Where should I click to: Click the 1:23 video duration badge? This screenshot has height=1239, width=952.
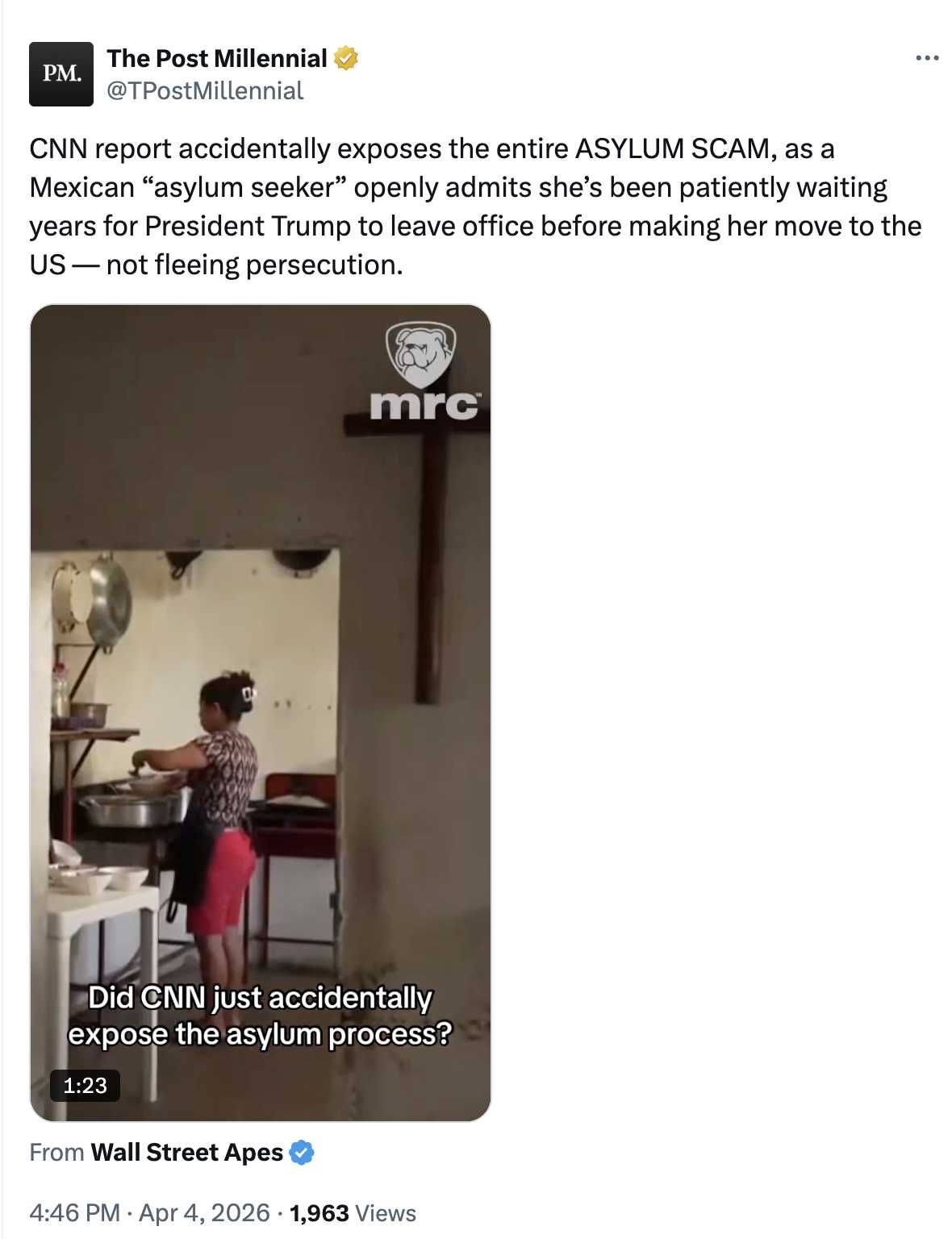[85, 1085]
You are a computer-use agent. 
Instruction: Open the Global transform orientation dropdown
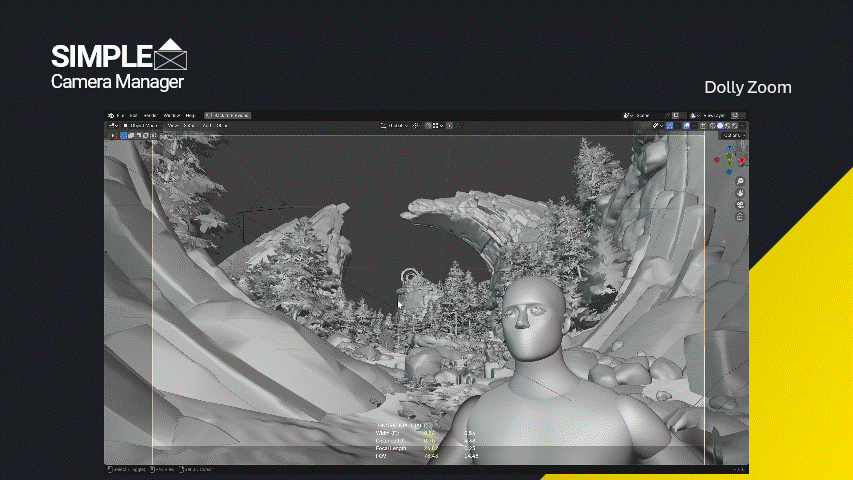coord(394,126)
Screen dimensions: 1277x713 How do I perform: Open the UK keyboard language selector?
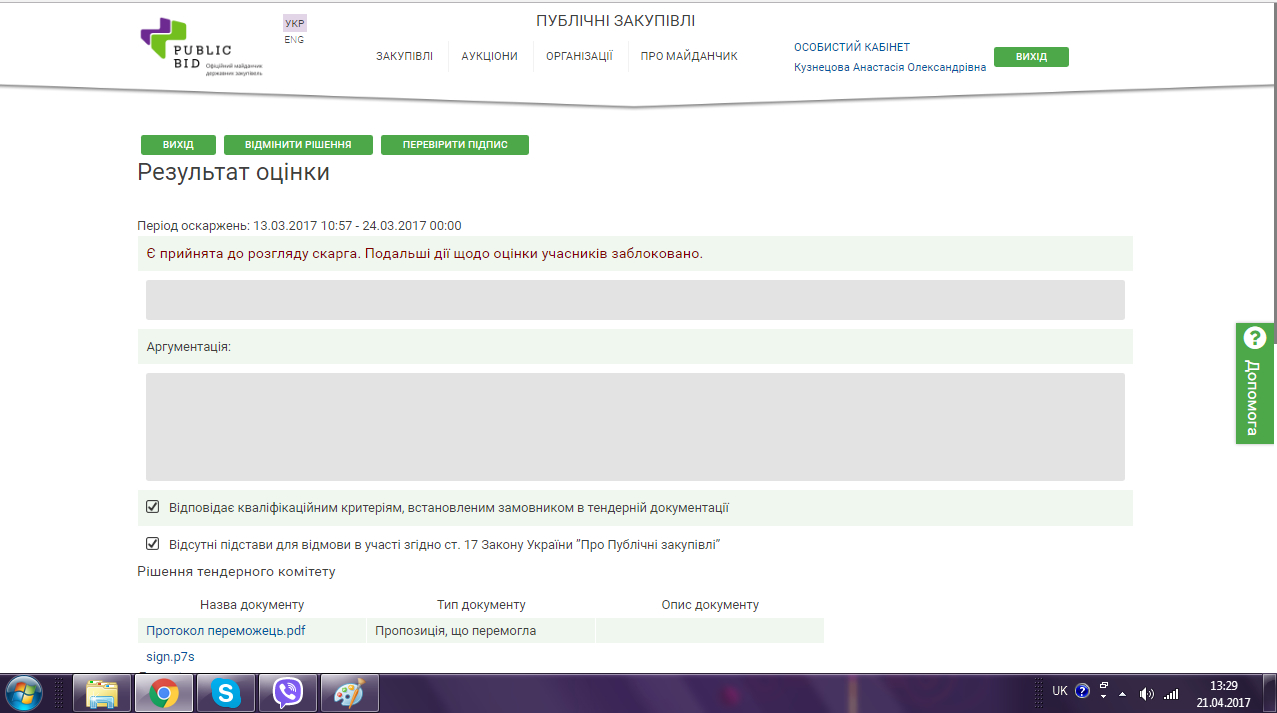point(1059,691)
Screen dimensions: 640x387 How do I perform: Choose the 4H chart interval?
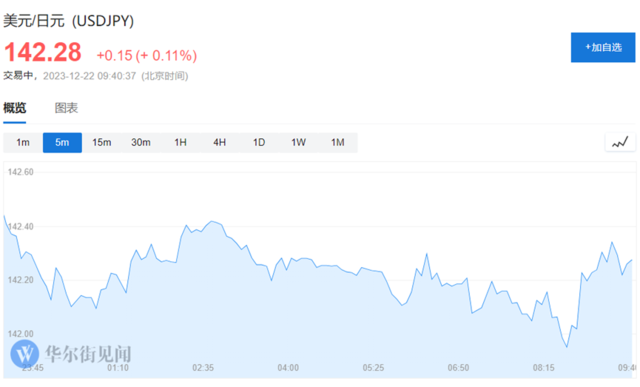220,142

=======

**Exercise details**:
Convert every line of the entries above into a Markdown table with the columns "Row" and "Entry line", skipping any blank lines. Omit the pictures from your table.

**Final answer**:
| Row | Entry line |
|---|---|
| 1 | Where should I click to: Click the 1:23 video duration badge? This screenshot has height=1239, width=952. |
| 2 | [85, 1085] |
| 3 | You are a computer-use agent.  |
| 4 | Instruction: Open the Global transform orientation dropdown |
| 5 | coord(394,126) |
| 6 | Screen dimensions: 1277x713 How do I perform: Open the UK keyboard language selector? |
| 7 | point(1059,691) |
| 8 | Screen dimensions: 640x387 How do I perform: Choose the 4H chart interval? |
| 9 | 220,142 |